Roger Malina, who is skilled at gathering diverse talent together in productive, if occasionally, uneasy mixes, had found me through a paper I wrote for Leonardo on a series of information art projects – “OK Genetic Engineering” and in particular “Bad Information”, a collaborative art work that I began on ACEN on the WELL in 1986. Through producing “Bad Information” and later that same year, “Uncle Roger”, an online hyperfiction, I had acquired the necessary electronic publishing skills.

In those days everyone had to be a Jack of all trades. My responsibilities ranged from negotiation to UNIX hacking to content production. Late at night I might have been tinkering with the UNIX shell scripts that distributed FAF, arguing with Roger or Ray by email or surfing USENET (The web has made this so much easier) for artists who might be interested in writing about their work for “Words on Works”.
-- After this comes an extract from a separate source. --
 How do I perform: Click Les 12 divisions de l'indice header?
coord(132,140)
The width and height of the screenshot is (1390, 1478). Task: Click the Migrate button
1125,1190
“Words on Works” (WOW) is the section I developed (originally for fAf, then WOW passed into (LEN) when fAf split into LEN and fAf in 1993. WOW was based on the excellent Leonardo idea that artists are the ones who can best write about their own works.

In this electronic medium, WOW made information about art works immediately available. The format was geared to electronic publication -- short and informal. I asked contributors to write about recent works in their own words, in any way that they wanted.

WOW statements ranged from Mary Jean Kenton's environmentally-based installation on the grounds of her farm in Pennsylvania, to New Yorker Hazen Reed's interactive documentary “Portraits of people living with AIDS”, to California media artist Lynn Hershman's “The Electronic Diary”, to Australian Jill Scott's interactive installation “Paradise Tossed”, to the collaborative audiovisual works of Belgian artists Maria Blondel and Guy De Bievre.

On one side of me, as I write these words, I have some information about my financial situation that is destined for a finance company. On my other side is a substantial pile of printouts of old issues of fAf and LEN that contain WORDS ON WORKS as well as the records of correspondence with many fellow artists about their work.

I do not think the finance company will be impressed by my long record of helping artists get out information about their work. But I am happy to have been working, both as an artist and with artists, for 10 years in this continuously wonderful electronic medium.